Un agent secret sous la révolution et l'empire : le Comte d'Antraigues

VOYAGE EN ORIENT (1778-1779). 25

Le soir, à la halte, elle tenait salon sous la tente ou dans le taudis qui les abritait; elle oubliait alors ou faisait oublier les fatigues de la journée et les incommodités du gite. D'Antraigues se peint dans une de ces réunions, lisant quelques pages de Rousseau et déclamant la dernière lettre qu'il a reçue de lui.

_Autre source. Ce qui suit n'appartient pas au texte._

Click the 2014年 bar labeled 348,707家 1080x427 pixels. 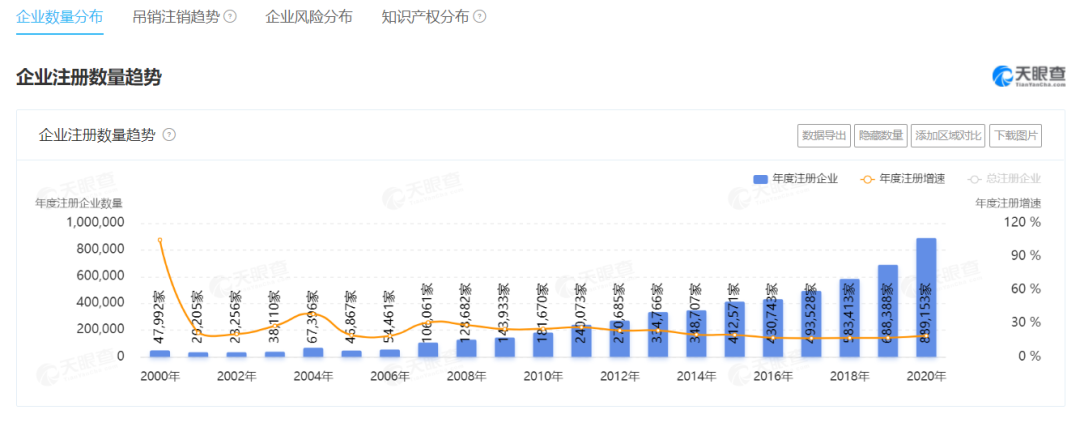[x=696, y=333]
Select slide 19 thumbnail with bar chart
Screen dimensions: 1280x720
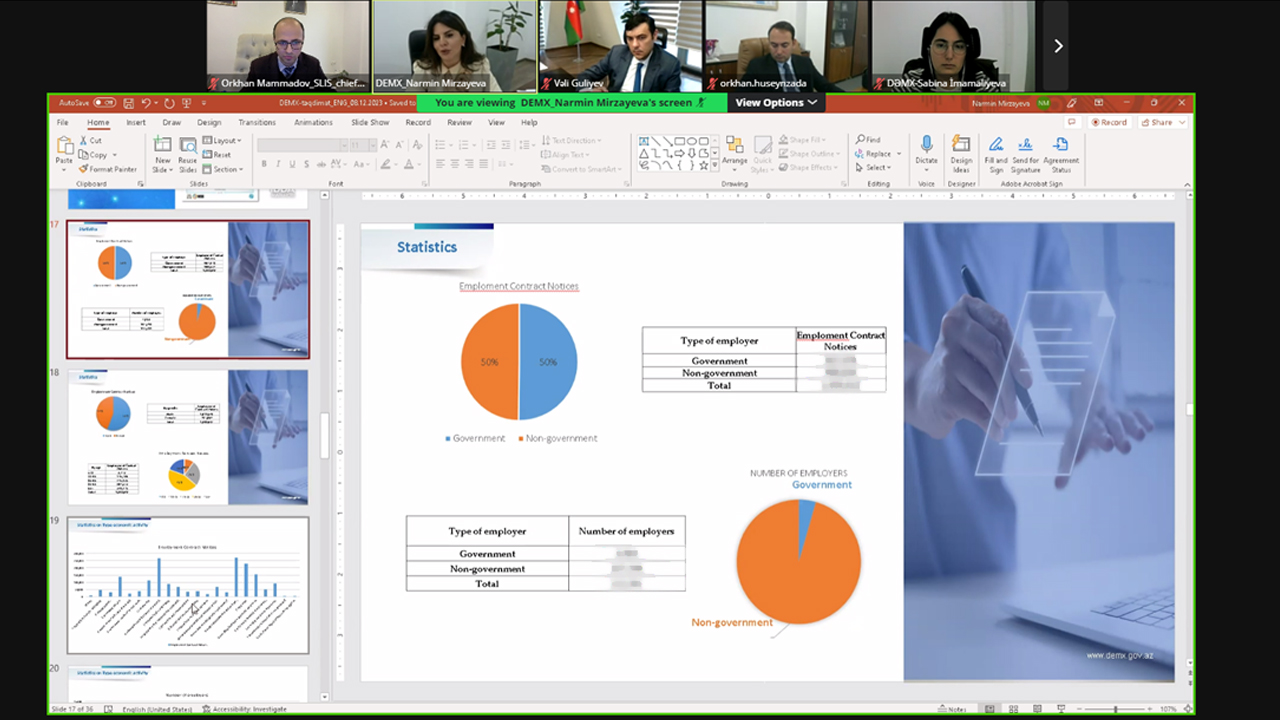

Après avoir traversé les Balkans et le Danube, et souhaité en vain d'aller en pèlerinage à la tombe d'Ovide, les voyageurs arrivèrent en Pologne, où ils se dispersèrent. Un matin, à Léopol, d’Antraigues trouva à son chevet une lettre d'adieu en style d’héroïde, rédigée par la princesse en vue de lui épargner l'épreuve d'une dernière entrevue, Une fois sa douleur de circonstance exhalée et apaisée, il reprit en Pologne et en Allemagne le cours de ses observations philosophiques, politiques et économiques. À Varsovie, il obtint audience du roi Stanislas-Auguste, et visita dans leurs palais et leurs maisons de plaisance les principales familles du royaume, les Lubomirski, les Potocki, les Czartoryski. Il s’indigna, avec une colère que ne partageaient certamement pas ses amis parisiens, contre le démembrement de 1772; il en déméla sur place les origines, et, bien qu'il en attribut la principale responsabilité au roi de Prusse, il se plut à montrer la Sémiramis du Nord, l’idole des philosophes, comme « l’âme la plus atroce, le cœur le plus corrompu qui ait jamais existé ». Déjà en Turquie il avait dénoncé, à cause de leurs excès ou de leurs fautes, ces conquérants russes, transformés trop aisément par Voltaire et ses disciples en libérateurs de l'Orient.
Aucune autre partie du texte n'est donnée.